_AIM OF THE EXERCISE_: Below, in the course policy text, print word for word the passage that starts with "(details in syllabus)" and goes on through "per late day)".

Typically hands on exercises, use tools, analyze cases

Often designed to prepare for assignments

First recitation on Friday: remote work and collaboration + Git

Grading

40% individual assignment
30% group project with final presentation
10% midterm
10% participation
10% reading quizzes
no final exam
expected grade cutoffs: 81-90% B, 91-100% A

Grading Philosophy

Specification grading, based in adult learning theory
Giving you choices in what to work on or how to prioritize your work
We are making every effort to be clear about expectations (specifications)
Assignments broken down into expectations with point values, each graded pass/fail
You should be able to tell what grade you will get for an assignment when you submit it, depending on what work you chose to do

[Example]

Participation

Participation is important
- Participation in in-class discussions
- Active participation in recitations
- Alternative arrangements if you cannot attend classes live
Participation != Attendance
Grading:
- 100%: Participates at least once in most lectures through chat or audio, or
- 100%: Participates in 25% of lectures and actively contributes to discussions in most recitations
- 90%: Participates at least once in over half of the lectures
- 70%: Participates at least once in 25% of the lectures
- 40%: Participates at least once in at least 3 lectures or recitations.
- 0%: No participation in the entire semester.

Flexibility and Accommodations

(details in syllabus)

7 tokens per student:
- Submit individual assignment 1 day late for 1 token (after running out of tokens 15% penalty per late day)
- Redo individual assignment for 3 token
- Resubmit or submit reading quiz late for 1 token
- Remaining tokens count toward participation
7 tokens per team:
- Submit milestone 1 day late for 1 token (no late submissions accepted when out of tokens)

_SUPPLIED MATERIAL_:
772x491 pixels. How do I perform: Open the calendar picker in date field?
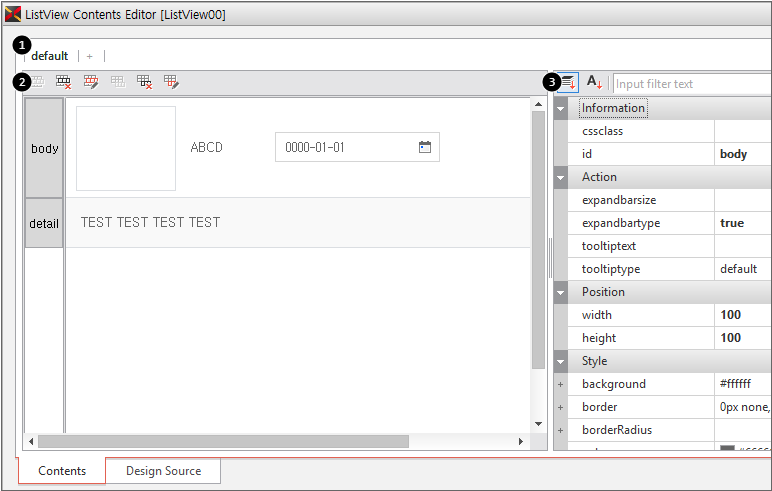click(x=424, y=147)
==
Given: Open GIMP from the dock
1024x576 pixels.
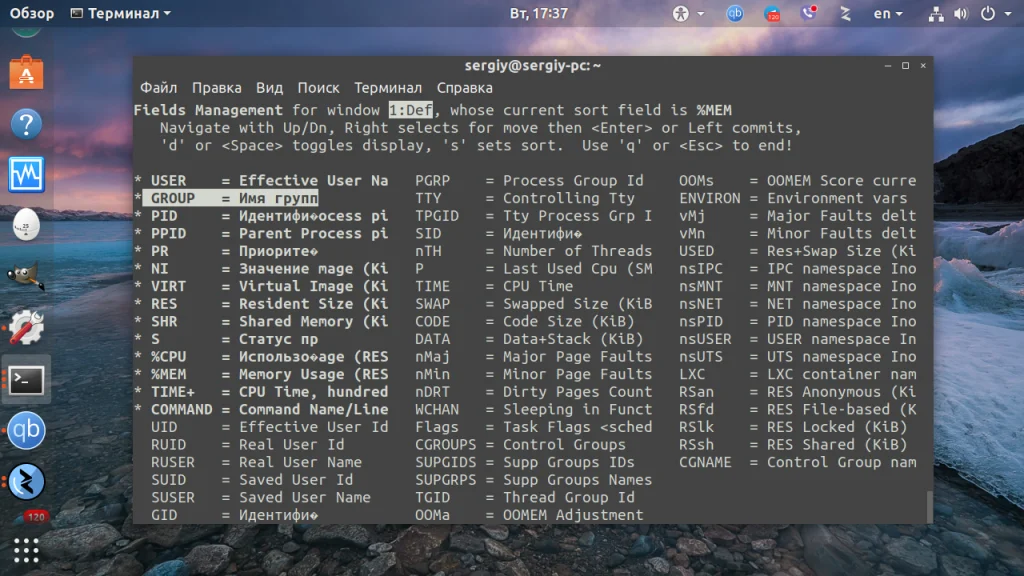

_TASK RESPONSE_:
(details in syllabus)

7 tokens per student:
- Submit individual assignment 1 day late for 1 token (after running out of tokens 15% penalty per late day)